The Epistle teaches us that the Christian is to be a racer and a fighter, ever in pursuit of all good and in constant conflict with all evil. The Holy Gospel tells us that he is to be also a laborer and toiler in regard to others. The Epistle is directed against a life of ease, the Holy Gospel against a life of selfishness.

Christian Toil

A. The Necessity of Labor. As Christians we are called to labor. We are called to enter the vineyard, to labor there with others and for others. To stand idle in the market place is bad, but immeasurably worse to stand idle in the vineyard. The call to enter is the call to work. No admittance but on business. The salvation of the individual soul is to be worked out not in isolation but in communion with others. Personal religion can unfold itself only in the social sphere, in sympathy of mutual giving and receiving.
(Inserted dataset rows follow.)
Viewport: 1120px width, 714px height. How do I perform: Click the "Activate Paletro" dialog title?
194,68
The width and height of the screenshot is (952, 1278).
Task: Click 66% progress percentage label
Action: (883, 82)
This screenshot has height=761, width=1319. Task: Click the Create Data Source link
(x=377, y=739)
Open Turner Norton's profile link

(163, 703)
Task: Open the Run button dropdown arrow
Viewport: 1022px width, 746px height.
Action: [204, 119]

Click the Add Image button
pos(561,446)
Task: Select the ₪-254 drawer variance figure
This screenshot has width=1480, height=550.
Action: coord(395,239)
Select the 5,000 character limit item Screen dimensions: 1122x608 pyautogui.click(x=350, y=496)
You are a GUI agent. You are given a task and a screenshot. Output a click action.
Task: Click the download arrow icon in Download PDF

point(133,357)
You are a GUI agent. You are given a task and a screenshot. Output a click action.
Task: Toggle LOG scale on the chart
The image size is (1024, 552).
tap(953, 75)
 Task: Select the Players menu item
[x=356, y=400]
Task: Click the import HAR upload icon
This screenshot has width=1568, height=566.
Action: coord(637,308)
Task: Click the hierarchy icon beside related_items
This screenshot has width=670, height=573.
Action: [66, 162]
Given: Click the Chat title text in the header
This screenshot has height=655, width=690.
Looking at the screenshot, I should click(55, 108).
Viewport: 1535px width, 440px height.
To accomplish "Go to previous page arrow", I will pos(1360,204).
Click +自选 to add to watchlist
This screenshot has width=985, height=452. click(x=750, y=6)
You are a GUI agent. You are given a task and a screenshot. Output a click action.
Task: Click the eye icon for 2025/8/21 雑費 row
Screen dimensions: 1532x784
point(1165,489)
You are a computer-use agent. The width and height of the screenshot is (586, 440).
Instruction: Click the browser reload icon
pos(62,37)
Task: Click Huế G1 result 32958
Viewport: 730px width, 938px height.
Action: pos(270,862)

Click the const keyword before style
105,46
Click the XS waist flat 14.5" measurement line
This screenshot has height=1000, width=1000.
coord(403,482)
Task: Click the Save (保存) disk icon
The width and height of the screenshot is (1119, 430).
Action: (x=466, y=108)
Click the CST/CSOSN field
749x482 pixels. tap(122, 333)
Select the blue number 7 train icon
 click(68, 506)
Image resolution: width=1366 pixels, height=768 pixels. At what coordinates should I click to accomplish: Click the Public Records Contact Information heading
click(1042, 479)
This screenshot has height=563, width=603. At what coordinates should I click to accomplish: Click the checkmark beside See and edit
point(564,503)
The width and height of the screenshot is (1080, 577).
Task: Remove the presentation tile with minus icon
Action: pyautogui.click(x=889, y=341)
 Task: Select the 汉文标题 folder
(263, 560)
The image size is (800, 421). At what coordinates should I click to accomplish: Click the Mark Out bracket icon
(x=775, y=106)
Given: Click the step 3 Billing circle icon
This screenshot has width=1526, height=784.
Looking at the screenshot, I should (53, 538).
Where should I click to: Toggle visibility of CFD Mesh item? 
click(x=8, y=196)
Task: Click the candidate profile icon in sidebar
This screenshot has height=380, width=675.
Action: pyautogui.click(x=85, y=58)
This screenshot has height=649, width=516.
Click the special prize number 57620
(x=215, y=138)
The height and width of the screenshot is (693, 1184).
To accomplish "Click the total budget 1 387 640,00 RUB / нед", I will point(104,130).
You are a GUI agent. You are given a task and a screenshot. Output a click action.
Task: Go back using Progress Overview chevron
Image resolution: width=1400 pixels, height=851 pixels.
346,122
B. The Spirit of the Laborers. The toil of the Christian is to be a labor of love, not of selfishness. He is to race, wrestle, and fight, but not for personal gain. He must imitate the earnestness of worldly men, but not their worldliness. He may not compare himself with others, lest he spoil his work and, thinking himself the first, become the last. The spirit of the market place must not be found in the vineyard. Length of service is important. No less important is to bear the burden of the day and the scorching heat. But more important than either length or amount of service is the spirit in which we serve. He who has worked one hour for God is better than he who has worked twelve for himself.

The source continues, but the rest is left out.